El fin era usurparle su casa instalada en un asentamiento
Aprovechándose de la calma nocturna y refugiándose en la oscuridad, unas quince personas irrumpieron en la vivienda para echar a sus habitantes.
En circunstancias en que la víctima preparaba la cena para su esposo, fueron sorprendidos en el interior de su vivienda por hombres armados y mujeres agresivas, quienes comenzaron a gritarles, amenazarlos, golpearlos y a arrastrarla a mechonazos a la esposa, para forzarla a salir del inmueble. Ellos no pudieron evitar el atropello y una vez en la calle, continuaron recibiendo agresiones verbales y ataques de todo tipo. La mujer también era golpeada y torturada con las armas blancas y de fuego.
Dado el griterío y la polvareda que levantaba el cuerpo de la mujer mientras era arrastrada, comenzaron a salir los vecinos para defenderla y poner fin a la agresión.
En esos momentos llegaba el esposo de la víctima, quien confirmó que las agresiones le provocaron serias heridas en su espalda y lesiones con cortes en sus brazos.
En medio del tumulto, algunos vecinos acudieron telefónicamente por la presencia de la Policía, que de inmediato llegó al lugar y motivo por la cual, los malhechores, que habían arribado en camioneta, autos y motocicletas, intentaron darse a la fuga pero fueron perseguidos y aprehendidos por los agentes.

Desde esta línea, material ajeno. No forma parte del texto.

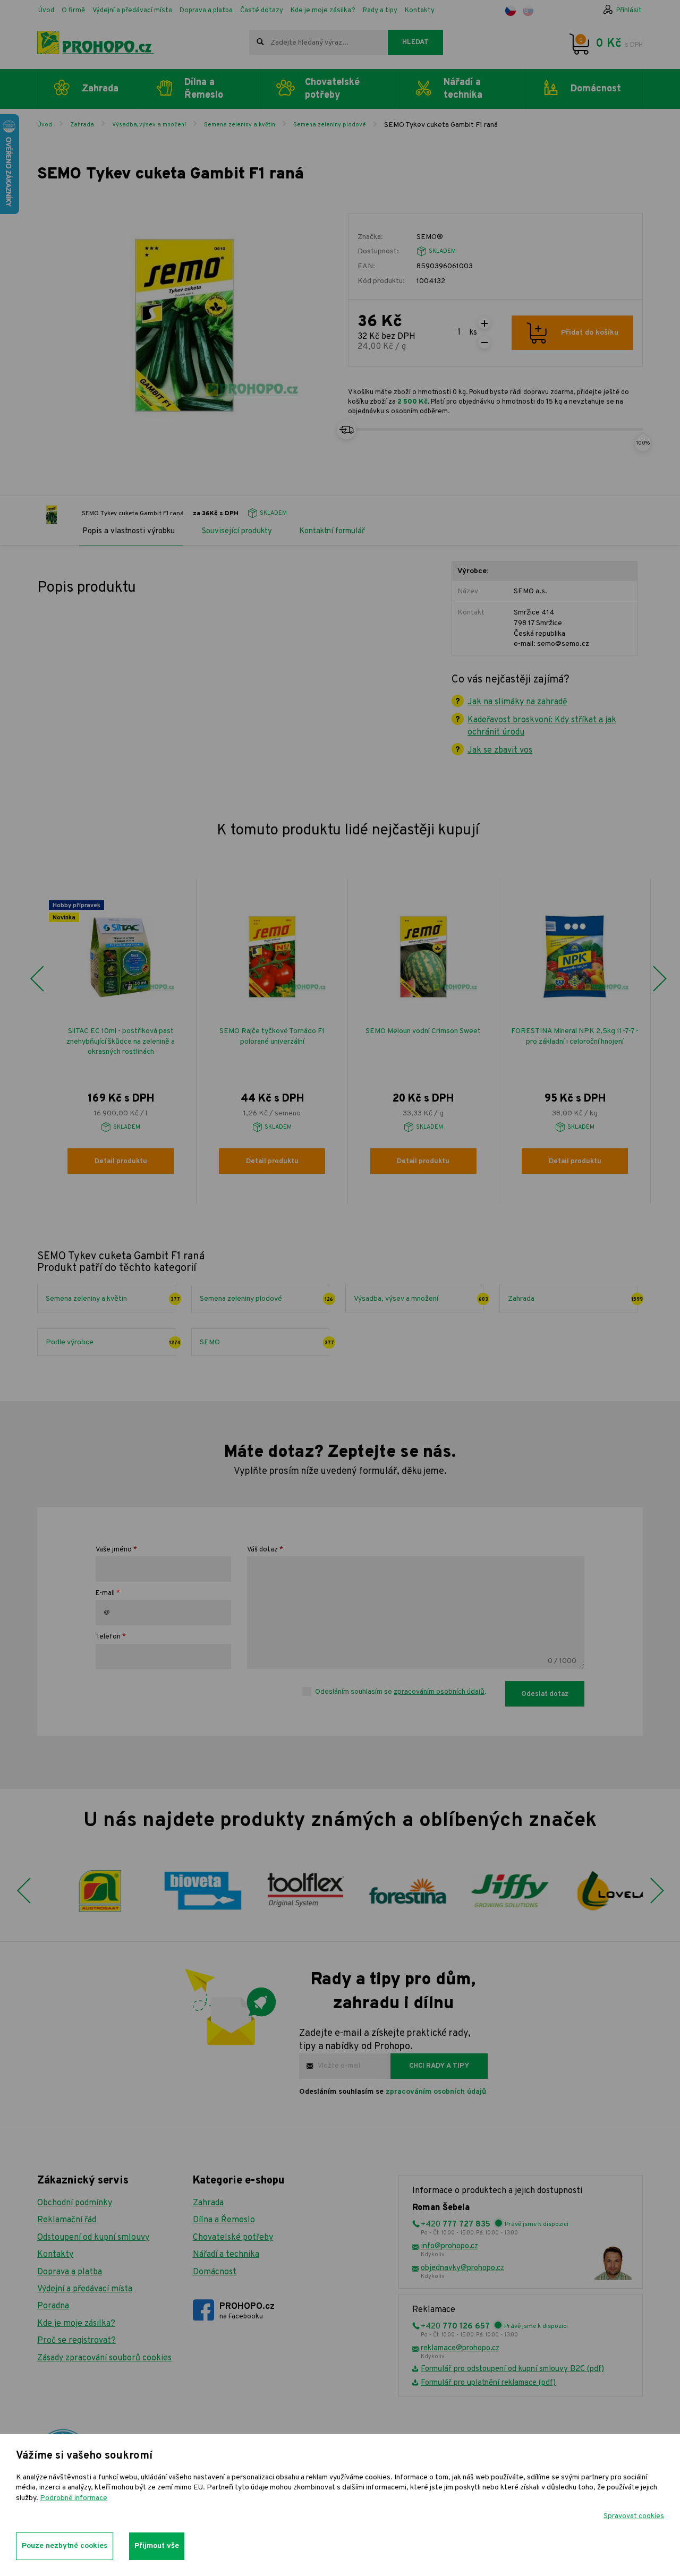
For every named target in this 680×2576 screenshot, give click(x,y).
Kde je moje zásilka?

Entre las pertenencias de los atacantes la Policía encontró un revólver y machetes.
Al realizar la denuncia, el matrimonio agredido declaró que hace dos años compró la parcela a un particular, dato que confirmaron los vecinos que intervinieron en el atropello.
Una vez cumplidas las actuaciones, éstas fueron elevadas a la Justicia, cuyos magistrados decidieron que los 10 agresores queden detenidos y sus vehículos secuestrados, en la causa por Tentativa de Usurpación y Agresiones.